Joining us all the way from New York, NY, we are thrilled to present an exclusive interview with a true authority in geriatric care, Anne C. Sansevero! As the President of the Board of Directors for the Aging Life Care Association and Founder/CEO of HealthSense, Anne brings a wealth of knowledge and expertise to the table. In the spirit of Independence, she sheds light on the vital role of Aging Life Care Professionals in ensuring the well-being of older adults and their families.

Get ready for a captivating discussion on navigating the complexities of aging and discovering essential support systems. Let's celebrate independence by empowering ourselves with valuable insights and advice from a seasoned professional! Click below to watch the full interview with Anne C. Sansevero and gain valuable insights into Aging Life Care Professionals.

#AgingLifeCare #GeriatricCare #ElderlySupport #IndependenceCelebration #InterviewVideo #WatchNow

To reach out to Anne C. Sansevero or to learn more about HealthSense LLC and Aging Life Care Association, there are a number of ways to get in touch:

Contact Anne C. Sansevero RN, MA, GNP, CCM

Phone: (646) 241-3463



Aging Life Care Association


[Jonathan] On this episode of Home Helpers Water Cooler Chat, you'll meet a remarkable individual who has dedicated her life to improving the well-being of older adults and their families. Anne Sansevero, the President of the Board of Directors for the Aging Life Care Association and founder and CEO of HealthSense, LLC, is a true champion in the field of geriatric care. She is a master's prepared geriatric nurse practitioner and a seasoned nursing professional with over 30 years of experience in the field, bringing a wealth of expertise to her role.

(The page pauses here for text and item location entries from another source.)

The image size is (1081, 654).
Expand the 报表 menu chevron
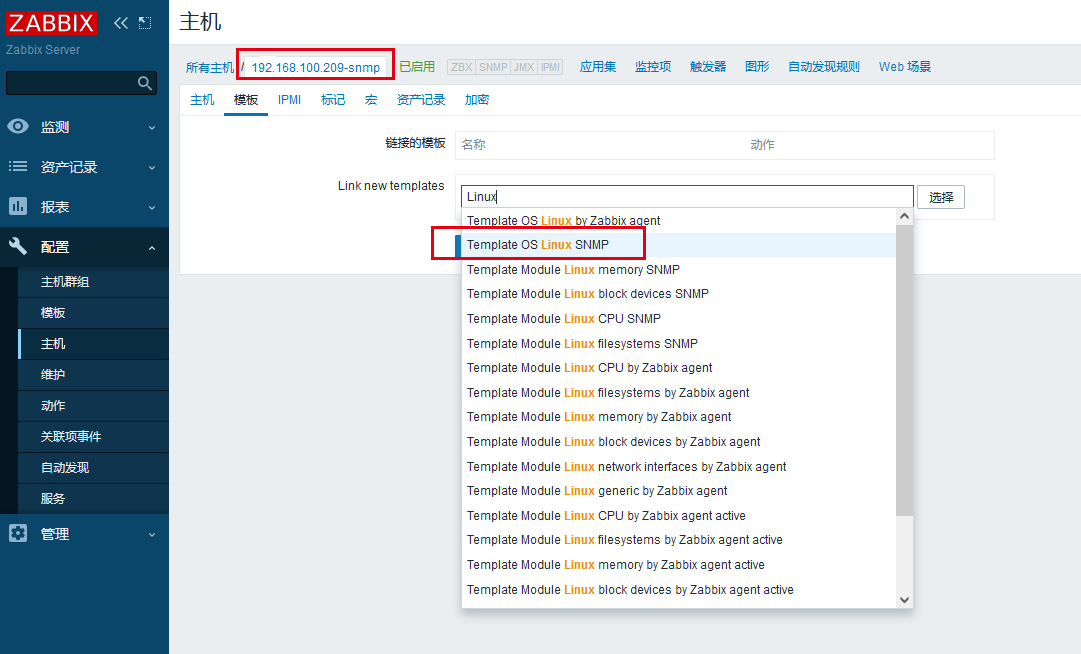point(152,207)
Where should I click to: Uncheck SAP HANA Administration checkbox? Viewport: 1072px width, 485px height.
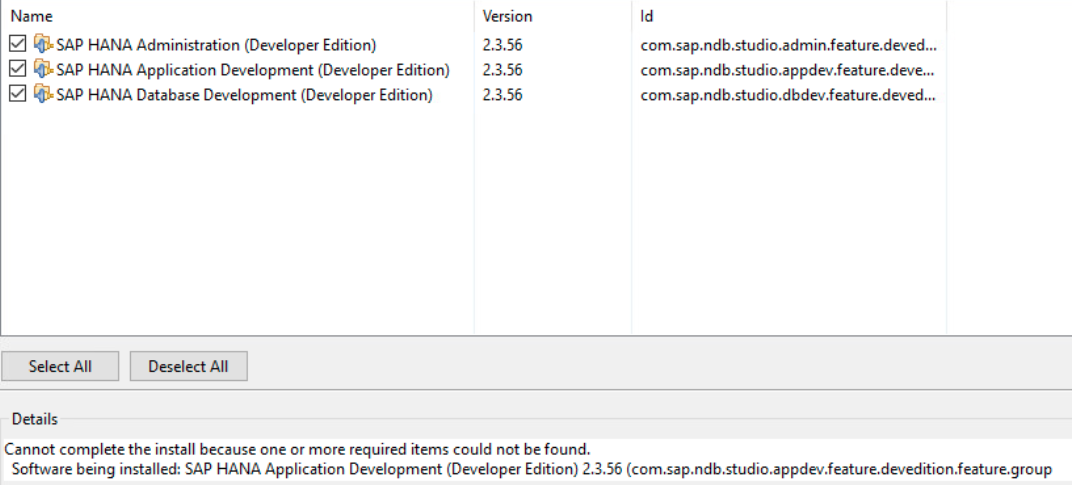click(18, 45)
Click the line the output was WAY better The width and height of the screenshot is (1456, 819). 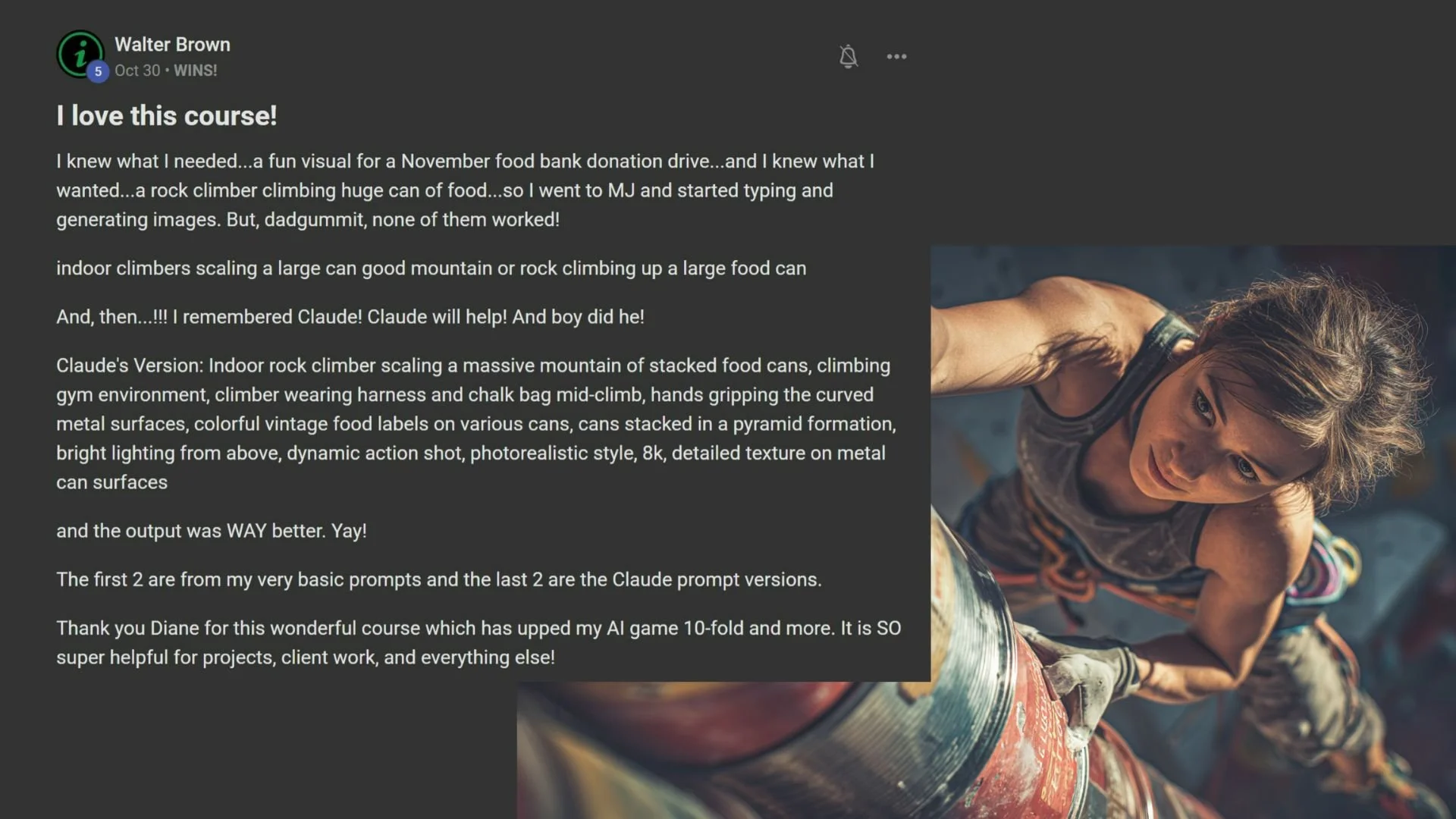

Anne's passion lies in being an aging life care professional, guiding families through the complexities of aging and ensuring the highest quality of care. Today, we're going to delve into great topics with Anne, from understanding the role of an aging life care professional to finding their services nationwide.

We'll also explore whether insurance covers these services and discover if there's help available during those urgent moments when you need it most.

Are you ready to learn more about aging life care professionals? Let's go!

Hi, Anne. Thank you so much for joining us. How are you doing today?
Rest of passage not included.